中学からギターを始めて、今年でちょうど10年目。友達にギターも歌も上手いとベタ褒めされて、調子に乗って始めた駅前での弾き語り。もしかしたら、俺もスターになれるかも…!なんて思っていた。だが、周囲の人たちからの評価は散々だった。前を通る人たちには冷ややかな目をされ、酔っ払いに『耳障りだからやめろ』と言われた。それでも、続けてきた。なぜかはわからない。ちょっとした意地だったのかもしれない。目の前に置かれたギターケースにはたった32円ぽっちのおひねり。小銭入れにしてはあまりに大きすぎるそれを視界の端に捉えながら歌う。———今日で、最後にしようと思う。弾き語りもギターも。音楽を、諦めようと思う。だって、何年続けたって何にも変わらなかった。続ければ、努力すればきっと———。そう思ってた。でも、そうじゃなかった。俺が思っていたよりも、ずっとずっと高い壁だった。だから、今日を機にこれで全部———。
「————。」
ふと、視線を下に向けると、ギターケースのそばでちょこんとしゃがんでいる女性がいた。年は俺より少し上ぐらいだろうか。スーツの上に黒いコートを羽織って、ウェーブがかった髪を耳にかけていた。その女性は俺の顔をじっと見ながら、静かに聴き入っていた。少し緊張を感じながら俺はなんとか歌い終えた。女性はしゃがんだまま小さく拍手をくれた。俺は息を整えながら、
「ありがとう、ございました…!」
と言った。すると女性は微笑んだ。そして鞄に手を伸ばし、財布を取り出した。おひねりをいただけるようだ。さて、俺の歌はどれだけの値がつけられるのだろうか、なんて冗談混じりに思いつつ、見ていると、女性はギターケースの上で財布をひっくり返した。
「?!!」
唖然とする俺。放り出される小銭。出てこなかったお札をわざわざ指で引っ張りながら、女性はぽつぽつと語りだす。

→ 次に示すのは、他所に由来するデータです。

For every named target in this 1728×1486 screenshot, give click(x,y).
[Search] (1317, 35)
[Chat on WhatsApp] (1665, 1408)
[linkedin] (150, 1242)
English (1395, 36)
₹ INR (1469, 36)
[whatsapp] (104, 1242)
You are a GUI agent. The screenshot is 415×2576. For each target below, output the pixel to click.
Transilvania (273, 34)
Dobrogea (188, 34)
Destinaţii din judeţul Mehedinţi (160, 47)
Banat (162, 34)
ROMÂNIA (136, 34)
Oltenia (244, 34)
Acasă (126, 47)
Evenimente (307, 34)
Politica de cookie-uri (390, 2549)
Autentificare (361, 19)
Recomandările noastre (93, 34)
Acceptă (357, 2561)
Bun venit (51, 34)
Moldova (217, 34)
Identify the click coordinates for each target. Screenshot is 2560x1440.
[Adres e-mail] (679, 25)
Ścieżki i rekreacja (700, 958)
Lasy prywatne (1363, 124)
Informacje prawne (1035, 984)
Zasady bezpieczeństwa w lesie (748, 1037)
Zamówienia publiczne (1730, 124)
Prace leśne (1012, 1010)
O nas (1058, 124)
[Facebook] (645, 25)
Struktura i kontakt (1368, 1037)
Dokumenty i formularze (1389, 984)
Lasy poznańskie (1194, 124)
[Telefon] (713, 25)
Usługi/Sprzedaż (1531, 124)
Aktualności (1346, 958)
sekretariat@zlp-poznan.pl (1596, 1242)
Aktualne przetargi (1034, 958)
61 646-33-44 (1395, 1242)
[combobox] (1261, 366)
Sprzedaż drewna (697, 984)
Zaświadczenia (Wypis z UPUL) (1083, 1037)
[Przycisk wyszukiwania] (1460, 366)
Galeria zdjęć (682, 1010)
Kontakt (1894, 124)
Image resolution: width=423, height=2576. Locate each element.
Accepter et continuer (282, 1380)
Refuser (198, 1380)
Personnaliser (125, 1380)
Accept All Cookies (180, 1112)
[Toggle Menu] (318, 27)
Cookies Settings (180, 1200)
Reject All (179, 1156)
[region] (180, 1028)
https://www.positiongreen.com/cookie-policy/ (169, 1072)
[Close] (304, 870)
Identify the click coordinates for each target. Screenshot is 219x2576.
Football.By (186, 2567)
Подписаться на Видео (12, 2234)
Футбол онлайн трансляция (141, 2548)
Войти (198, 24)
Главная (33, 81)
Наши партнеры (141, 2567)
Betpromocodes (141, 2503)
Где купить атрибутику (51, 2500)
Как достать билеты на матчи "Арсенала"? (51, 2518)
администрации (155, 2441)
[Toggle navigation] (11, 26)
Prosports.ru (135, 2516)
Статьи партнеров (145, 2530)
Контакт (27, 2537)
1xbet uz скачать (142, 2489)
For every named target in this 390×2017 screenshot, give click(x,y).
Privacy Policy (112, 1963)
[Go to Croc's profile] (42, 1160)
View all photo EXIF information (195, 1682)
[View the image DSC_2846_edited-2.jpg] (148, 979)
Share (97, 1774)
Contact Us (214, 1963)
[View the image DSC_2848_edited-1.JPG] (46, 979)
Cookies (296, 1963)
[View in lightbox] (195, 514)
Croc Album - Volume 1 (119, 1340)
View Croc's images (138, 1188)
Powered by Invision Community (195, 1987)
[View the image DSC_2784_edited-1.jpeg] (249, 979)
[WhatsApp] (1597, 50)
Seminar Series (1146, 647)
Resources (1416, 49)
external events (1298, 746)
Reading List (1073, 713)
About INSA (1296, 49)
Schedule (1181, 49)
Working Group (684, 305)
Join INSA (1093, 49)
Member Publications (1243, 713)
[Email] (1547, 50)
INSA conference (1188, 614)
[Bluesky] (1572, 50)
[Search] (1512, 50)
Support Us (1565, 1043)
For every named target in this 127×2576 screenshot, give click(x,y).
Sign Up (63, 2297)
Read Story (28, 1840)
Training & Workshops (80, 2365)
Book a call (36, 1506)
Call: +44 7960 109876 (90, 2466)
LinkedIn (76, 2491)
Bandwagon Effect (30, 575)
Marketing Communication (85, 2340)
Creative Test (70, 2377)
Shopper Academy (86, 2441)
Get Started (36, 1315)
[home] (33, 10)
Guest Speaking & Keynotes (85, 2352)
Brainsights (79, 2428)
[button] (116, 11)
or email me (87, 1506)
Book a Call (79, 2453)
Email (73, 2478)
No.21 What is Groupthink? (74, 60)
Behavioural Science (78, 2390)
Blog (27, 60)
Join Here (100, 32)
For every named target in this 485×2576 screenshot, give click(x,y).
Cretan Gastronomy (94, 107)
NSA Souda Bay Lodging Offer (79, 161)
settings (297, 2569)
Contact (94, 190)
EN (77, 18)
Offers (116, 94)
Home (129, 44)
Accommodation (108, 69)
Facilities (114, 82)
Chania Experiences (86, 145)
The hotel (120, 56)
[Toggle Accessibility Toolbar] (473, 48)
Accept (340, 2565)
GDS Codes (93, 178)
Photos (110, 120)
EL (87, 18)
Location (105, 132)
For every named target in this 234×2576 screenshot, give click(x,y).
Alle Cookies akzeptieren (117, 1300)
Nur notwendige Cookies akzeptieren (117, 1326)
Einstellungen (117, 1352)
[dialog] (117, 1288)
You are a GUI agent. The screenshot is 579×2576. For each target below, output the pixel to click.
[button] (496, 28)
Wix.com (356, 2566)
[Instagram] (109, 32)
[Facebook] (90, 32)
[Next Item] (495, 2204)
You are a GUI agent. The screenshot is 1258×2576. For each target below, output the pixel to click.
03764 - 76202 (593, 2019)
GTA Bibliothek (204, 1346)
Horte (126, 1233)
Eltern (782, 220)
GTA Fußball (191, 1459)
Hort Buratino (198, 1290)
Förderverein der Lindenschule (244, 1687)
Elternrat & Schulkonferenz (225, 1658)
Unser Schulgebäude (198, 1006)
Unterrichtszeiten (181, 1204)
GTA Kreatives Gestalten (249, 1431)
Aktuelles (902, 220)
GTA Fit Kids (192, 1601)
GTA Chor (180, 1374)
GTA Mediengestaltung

「私ね、夢がないんです。やりたいこととか、なりたいものとか、そういうの。昔からなくて。だから、あなたを見た時羨ましいなって思ったんです。とってもキラキラして見えたから。……はい、これ。私の給料から家賃、光熱費、携帯代諸々引いた、自由に使うはずだった、約五万円です。大事に使ってくださいね。」
「ぇ……ぃ、いや」
「受け取ってください。私、見たくなったんです。いつかあなたが、大きな舞台に立つところ。その五万円、全部あげるので、絶対大きくなってくださいね。」
そう言って彼女は、イタズラっぽく笑った。春特有の、優しい風が吹いた。
「………………ライブのチケット、お姉さんだけタダにしてあげますよ。」
「ほんと?やった!」
嬉しそうに笑う彼女の顔に、目頭がじん…とあつくなった。俺はまた、ギターを持った。その次の日も、また次の日も。彼女の言葉は俺の中で呪いになった。絶対に大きくならなくてはいけないという呪いに。あれから8年。あの呪いは、ギターに刻まれたまま、まだ消えない。
夢を掴んだ人も昔は夢を追う人だったんだよなぁなんて思いながら描いたものです。
10年続けてダメでも、それからまた1年…2年…8年なんて続けてみたら、変わるかもしれませんね。
……まあダメなままかもしれないですケド。
でもダメでも下手でも夢を追うのって素敵なことです。
それを心から応援することも、止めてあげるのも、どちらも優しさですよね。
我ながら優しい話をかけたと思ってます。
拙文ですが、お付き合い頂きありがとうございました。